= Source document =
"""

SHAREHOLDERS' AGREEMENTS

(Up-dated 01.15.2001)


Shareholders' pacts can be succinctly defined as agreements between all or part of a corporation's shareholders. They are extra-statutory and aim at governing various situations that can take place during corporation's life. They remain ordinary contracts non-invocable by third parties - the corporation and non-signatory shareholders, among others - according to French civil law (Civil code, article 1165).

These agreements cover a vast number of purposes (profit allotment, shareholders' equity stability...). Yet, it is possible to distinguish two main categories.

Firstly, shareholders' agreements can pertain to authorized capital. In that case, their main function is to enable those signing to control, even freeze, capital composition. Such pacts thus have a particular importance in listed companies since they constitute for shareholders an efficient way to protect themselves against some stock exchange offensives such as hostile offers. Above all, these agreements incontestably challenge the usual distinction between, on the one hand, partnerships (which are private, by nature) and, on the other hand, corporations (which are public). Therefore, to speak of a "private corporation" is no longer an heresy.

Secondly, shareholders' agreements can govern the exercise of signatory shareholders' voting right. Better known as vote conventions, such agreements can, for instance, impose on their members a consultation prior to each general meeting to decide on votes orientation.


Because shareholders' agreement offer many advantages, such as the possibility their members have to escape some restricting regulations on corporations and, especially, on publicly-held corporations, practitioners have been encouraged to resort to them without restraint.

Nevertheless, these very agreements will sometimes impose on the signatories obligations that had not necessarily been wish for, even considered, when signing the pact. For example, the Conseil des marchŽs financiers (hereinafter, CMF) can describe it as a concerted action.

"""

= Record extracts =
"""

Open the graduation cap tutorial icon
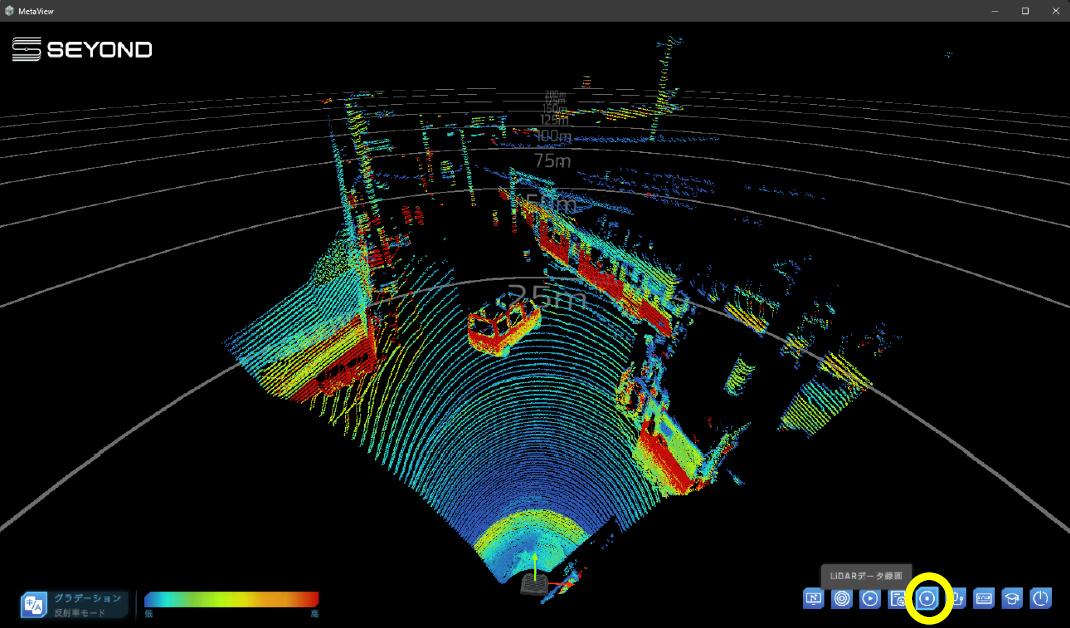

"""
"""

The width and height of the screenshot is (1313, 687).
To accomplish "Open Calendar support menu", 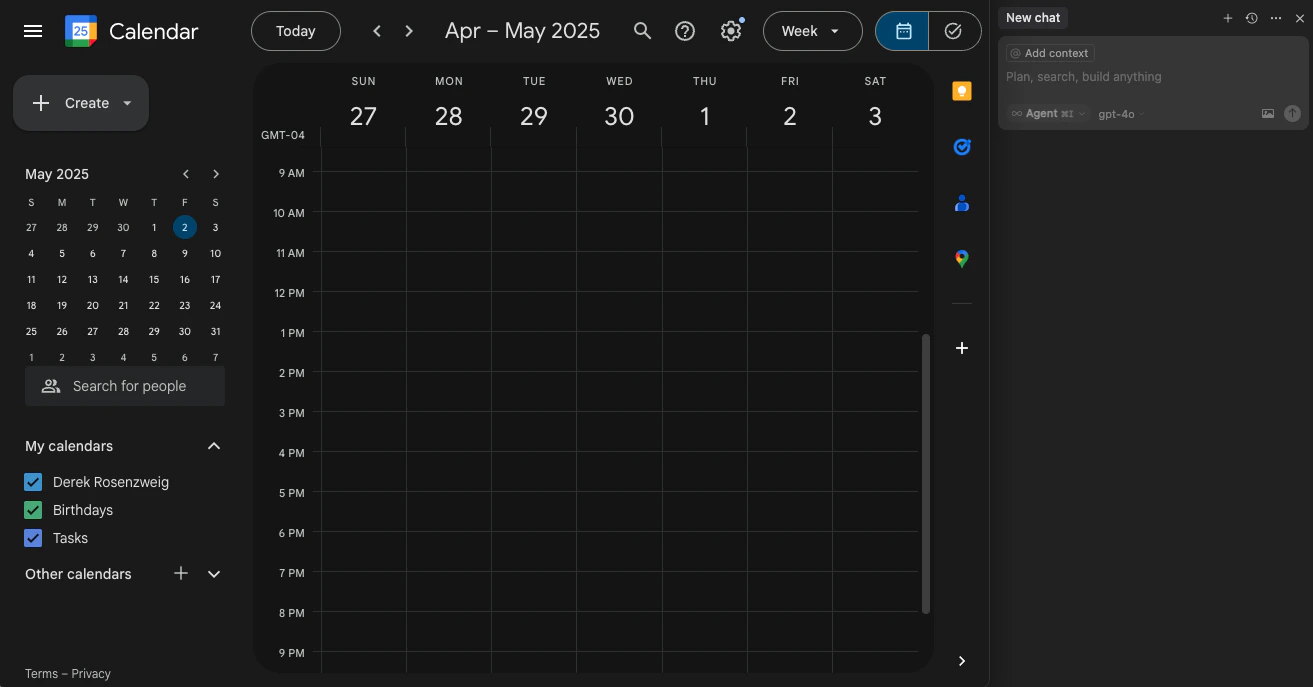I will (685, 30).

"""

= Aim =
Please transcribe the passage of the text on shareholders' agreements from "Shareholders' pacts can" up to and including "two main categories.".

= Answer to this task =
Shareholders' pacts can be succinctly defined as agreements between all or part of a corporation's shareholders. They are extra-statutory and aim at governing various situations that can take place during corporation's life. They remain ordinary contracts non-invocable by third parties - the corporation and non-signatory shareholders, among others - according to French civil law (Civil code, article 1165).

These agreements cover a vast number of purposes (profit allotment, shareholders' equity stability...). Yet, it is possible to distinguish two main categories.